WHAT TO WORK ON
List the lines of this listing that hold the word "computer".

[DATA UNDER STUDY — start]

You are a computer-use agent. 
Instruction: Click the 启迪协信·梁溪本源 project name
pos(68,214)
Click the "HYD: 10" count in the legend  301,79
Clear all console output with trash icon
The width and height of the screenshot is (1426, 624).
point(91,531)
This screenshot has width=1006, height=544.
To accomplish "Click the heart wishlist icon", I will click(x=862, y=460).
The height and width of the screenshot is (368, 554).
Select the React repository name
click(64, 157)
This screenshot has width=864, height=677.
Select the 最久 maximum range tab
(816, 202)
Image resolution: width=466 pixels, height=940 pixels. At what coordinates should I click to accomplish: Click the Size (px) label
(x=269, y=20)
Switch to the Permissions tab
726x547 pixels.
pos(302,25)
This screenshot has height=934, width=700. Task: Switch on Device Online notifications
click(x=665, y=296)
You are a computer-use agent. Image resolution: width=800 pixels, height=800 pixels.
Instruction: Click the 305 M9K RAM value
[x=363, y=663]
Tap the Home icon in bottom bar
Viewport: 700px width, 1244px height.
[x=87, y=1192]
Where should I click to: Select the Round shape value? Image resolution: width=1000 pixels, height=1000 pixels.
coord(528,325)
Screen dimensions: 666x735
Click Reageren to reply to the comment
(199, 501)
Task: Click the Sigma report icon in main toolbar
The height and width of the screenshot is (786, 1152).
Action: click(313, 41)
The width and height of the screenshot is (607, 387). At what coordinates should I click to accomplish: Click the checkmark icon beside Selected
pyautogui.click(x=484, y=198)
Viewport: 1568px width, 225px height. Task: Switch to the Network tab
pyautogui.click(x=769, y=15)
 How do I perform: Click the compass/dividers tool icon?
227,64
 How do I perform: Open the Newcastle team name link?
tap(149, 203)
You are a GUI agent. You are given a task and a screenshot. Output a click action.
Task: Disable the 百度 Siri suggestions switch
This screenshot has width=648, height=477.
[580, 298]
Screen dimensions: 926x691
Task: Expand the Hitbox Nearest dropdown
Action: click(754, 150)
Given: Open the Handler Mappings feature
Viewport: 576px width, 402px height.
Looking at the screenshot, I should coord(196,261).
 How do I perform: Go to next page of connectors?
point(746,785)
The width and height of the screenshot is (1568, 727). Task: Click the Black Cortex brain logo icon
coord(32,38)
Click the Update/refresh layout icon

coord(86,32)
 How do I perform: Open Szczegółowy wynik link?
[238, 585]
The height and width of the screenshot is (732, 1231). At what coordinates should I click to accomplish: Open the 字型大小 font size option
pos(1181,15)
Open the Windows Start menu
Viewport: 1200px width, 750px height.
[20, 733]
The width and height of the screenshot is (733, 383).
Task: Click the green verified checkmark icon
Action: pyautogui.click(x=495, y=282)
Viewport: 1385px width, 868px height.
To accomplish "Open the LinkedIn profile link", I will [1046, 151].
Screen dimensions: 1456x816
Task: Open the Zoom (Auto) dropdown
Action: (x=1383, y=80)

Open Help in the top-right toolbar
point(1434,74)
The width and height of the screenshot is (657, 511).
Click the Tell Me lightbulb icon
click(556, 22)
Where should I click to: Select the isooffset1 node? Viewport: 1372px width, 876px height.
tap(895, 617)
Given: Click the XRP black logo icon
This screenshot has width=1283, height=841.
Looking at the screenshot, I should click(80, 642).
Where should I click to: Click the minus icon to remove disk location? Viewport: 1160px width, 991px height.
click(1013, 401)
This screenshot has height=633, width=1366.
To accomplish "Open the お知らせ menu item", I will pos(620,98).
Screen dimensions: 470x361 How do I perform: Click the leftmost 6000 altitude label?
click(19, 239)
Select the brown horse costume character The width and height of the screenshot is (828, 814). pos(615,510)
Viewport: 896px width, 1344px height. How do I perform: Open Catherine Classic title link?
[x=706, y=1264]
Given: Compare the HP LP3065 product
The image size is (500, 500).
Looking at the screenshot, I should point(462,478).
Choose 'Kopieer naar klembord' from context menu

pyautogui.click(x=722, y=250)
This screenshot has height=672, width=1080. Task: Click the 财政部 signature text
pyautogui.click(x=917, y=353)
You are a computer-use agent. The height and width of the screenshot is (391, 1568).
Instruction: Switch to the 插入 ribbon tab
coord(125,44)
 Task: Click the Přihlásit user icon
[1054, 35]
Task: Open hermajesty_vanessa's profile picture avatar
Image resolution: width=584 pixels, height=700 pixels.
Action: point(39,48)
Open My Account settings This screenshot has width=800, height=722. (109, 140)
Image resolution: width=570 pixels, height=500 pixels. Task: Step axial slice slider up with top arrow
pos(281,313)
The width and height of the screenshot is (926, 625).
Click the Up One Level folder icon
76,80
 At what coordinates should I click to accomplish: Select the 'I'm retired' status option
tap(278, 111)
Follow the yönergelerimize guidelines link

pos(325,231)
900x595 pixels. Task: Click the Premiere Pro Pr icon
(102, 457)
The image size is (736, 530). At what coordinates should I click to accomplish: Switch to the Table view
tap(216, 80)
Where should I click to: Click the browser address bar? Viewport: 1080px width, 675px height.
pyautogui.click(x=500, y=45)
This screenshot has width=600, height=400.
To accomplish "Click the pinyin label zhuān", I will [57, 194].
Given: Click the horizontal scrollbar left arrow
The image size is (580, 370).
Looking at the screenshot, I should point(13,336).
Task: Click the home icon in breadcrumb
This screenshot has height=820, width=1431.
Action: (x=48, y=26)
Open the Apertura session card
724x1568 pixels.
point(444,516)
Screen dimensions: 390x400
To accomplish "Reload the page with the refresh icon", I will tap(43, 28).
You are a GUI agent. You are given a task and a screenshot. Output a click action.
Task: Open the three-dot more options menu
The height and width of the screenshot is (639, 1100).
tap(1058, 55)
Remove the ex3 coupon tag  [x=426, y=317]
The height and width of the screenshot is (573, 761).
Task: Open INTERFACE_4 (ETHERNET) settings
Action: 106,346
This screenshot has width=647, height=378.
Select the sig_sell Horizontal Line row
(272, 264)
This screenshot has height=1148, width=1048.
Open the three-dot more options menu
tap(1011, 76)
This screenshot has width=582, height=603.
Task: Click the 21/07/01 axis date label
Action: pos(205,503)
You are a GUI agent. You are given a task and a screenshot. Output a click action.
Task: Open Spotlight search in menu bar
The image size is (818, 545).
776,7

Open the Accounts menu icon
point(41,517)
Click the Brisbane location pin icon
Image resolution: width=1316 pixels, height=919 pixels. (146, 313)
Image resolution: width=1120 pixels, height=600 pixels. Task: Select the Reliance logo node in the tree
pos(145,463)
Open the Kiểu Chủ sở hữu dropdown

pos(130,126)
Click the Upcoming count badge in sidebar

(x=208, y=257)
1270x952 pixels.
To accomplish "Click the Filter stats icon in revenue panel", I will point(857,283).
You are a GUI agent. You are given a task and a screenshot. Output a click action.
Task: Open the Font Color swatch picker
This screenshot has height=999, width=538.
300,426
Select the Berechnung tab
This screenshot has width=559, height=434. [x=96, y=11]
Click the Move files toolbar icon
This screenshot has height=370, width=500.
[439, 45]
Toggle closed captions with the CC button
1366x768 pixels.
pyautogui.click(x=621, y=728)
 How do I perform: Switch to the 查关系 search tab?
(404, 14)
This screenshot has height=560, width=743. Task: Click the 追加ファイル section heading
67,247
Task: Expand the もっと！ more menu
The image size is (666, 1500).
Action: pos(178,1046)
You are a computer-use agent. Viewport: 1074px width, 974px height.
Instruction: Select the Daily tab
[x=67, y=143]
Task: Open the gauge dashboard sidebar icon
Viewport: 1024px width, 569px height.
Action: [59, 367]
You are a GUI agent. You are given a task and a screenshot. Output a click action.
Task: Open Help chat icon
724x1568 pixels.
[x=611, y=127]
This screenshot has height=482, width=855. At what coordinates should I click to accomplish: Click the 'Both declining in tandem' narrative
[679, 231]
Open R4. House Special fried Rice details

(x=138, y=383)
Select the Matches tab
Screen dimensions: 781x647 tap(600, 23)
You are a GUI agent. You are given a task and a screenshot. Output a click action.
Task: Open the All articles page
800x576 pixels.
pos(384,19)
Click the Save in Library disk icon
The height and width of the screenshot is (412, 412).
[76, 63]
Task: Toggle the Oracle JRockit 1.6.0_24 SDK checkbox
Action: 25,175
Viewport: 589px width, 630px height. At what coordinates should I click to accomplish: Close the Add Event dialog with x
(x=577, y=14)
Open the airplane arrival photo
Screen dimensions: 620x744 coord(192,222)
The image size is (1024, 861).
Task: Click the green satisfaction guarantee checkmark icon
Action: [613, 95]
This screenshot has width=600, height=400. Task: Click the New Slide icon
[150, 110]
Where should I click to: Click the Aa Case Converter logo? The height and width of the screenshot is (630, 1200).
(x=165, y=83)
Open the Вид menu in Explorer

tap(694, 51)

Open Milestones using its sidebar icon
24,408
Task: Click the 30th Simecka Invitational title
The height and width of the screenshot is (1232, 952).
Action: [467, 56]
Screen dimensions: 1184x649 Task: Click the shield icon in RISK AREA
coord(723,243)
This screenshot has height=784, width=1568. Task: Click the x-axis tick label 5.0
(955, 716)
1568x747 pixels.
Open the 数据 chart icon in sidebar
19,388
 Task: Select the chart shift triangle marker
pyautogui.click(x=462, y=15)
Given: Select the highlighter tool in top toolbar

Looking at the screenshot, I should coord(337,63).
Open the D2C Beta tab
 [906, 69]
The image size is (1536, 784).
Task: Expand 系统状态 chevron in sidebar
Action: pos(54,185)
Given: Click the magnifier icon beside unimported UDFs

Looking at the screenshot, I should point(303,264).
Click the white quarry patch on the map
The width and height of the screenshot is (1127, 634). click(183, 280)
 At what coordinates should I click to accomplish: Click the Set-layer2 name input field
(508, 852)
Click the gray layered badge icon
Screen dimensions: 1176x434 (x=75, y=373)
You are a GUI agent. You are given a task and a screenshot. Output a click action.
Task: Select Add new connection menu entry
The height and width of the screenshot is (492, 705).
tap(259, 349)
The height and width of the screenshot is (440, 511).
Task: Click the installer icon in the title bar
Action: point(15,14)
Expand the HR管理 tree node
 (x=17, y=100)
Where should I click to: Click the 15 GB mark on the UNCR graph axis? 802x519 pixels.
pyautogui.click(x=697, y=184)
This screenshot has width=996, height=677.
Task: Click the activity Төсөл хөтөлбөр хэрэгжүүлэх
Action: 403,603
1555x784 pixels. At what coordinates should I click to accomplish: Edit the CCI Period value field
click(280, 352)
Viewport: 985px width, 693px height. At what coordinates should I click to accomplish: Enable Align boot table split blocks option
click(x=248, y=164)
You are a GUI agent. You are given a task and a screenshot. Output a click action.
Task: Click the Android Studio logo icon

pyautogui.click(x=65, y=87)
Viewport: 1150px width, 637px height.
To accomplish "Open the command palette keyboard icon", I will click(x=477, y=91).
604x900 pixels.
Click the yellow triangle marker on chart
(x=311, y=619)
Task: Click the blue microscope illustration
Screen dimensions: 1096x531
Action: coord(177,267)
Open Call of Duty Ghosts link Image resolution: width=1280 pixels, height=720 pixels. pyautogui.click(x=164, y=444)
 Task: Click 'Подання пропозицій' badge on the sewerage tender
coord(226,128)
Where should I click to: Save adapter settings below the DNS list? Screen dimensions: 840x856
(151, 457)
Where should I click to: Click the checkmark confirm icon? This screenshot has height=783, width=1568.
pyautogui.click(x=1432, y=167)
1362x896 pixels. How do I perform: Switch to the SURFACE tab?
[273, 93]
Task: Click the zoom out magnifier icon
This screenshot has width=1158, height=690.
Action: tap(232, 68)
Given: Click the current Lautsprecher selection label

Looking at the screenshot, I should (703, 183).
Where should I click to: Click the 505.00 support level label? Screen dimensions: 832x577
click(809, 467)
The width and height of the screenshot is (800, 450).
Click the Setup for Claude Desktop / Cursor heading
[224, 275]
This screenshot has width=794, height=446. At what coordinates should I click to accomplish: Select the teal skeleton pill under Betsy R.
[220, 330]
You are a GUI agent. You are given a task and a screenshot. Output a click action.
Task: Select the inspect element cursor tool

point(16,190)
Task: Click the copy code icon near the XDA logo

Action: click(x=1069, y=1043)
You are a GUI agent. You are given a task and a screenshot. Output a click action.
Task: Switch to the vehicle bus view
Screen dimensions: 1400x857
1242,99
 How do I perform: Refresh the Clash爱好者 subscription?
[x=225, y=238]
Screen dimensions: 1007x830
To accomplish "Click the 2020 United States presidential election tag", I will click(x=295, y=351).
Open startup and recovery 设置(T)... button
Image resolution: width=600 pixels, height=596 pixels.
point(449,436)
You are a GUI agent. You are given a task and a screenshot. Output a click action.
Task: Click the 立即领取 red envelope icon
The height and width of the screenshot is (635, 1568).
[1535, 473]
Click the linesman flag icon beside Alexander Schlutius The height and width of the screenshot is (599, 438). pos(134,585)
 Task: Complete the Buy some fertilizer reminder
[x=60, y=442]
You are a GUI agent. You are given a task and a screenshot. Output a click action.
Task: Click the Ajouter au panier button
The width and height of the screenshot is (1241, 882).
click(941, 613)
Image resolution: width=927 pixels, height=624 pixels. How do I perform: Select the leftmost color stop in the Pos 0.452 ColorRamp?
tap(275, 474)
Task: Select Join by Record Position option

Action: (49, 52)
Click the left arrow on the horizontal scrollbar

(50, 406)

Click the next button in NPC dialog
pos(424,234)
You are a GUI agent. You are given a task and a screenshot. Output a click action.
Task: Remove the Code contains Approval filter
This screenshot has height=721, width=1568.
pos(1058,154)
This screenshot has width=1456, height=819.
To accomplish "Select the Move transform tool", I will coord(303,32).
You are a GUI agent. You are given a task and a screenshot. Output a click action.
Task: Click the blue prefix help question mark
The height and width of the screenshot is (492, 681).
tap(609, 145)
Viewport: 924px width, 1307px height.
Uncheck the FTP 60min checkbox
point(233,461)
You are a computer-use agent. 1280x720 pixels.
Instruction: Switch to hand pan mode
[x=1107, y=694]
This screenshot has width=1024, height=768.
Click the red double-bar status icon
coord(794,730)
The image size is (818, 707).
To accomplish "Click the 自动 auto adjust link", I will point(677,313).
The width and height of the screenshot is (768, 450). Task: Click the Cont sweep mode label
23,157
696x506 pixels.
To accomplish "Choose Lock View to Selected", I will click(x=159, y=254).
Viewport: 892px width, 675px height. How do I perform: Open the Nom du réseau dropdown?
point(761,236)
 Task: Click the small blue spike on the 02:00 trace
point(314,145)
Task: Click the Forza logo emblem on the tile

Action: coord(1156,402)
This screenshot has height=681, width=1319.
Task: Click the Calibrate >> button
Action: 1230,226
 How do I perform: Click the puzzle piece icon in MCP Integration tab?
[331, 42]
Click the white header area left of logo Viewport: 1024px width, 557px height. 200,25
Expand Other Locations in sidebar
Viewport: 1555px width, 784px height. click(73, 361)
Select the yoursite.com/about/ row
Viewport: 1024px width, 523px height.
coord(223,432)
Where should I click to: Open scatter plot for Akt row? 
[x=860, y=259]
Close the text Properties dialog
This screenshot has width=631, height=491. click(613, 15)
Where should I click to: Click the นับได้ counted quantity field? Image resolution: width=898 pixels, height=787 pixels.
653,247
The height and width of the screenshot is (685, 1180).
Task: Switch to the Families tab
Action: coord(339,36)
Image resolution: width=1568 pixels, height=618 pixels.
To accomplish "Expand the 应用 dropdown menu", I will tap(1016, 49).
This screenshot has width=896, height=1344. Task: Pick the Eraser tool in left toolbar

[DATA UNDER STUDY — finish]

RESPONSE AREA
You are a computer-use agent. 
You are a computer-use agent. Image resolution: width=800 pixels, height=800 pixels.
You are a computer-use agent. The height and width of the screenshot is (391, 1568).
You are a computer-use agent. Viewport: 1074px width, 974px height.
You are a computer-use agent. 1280x720 pixels.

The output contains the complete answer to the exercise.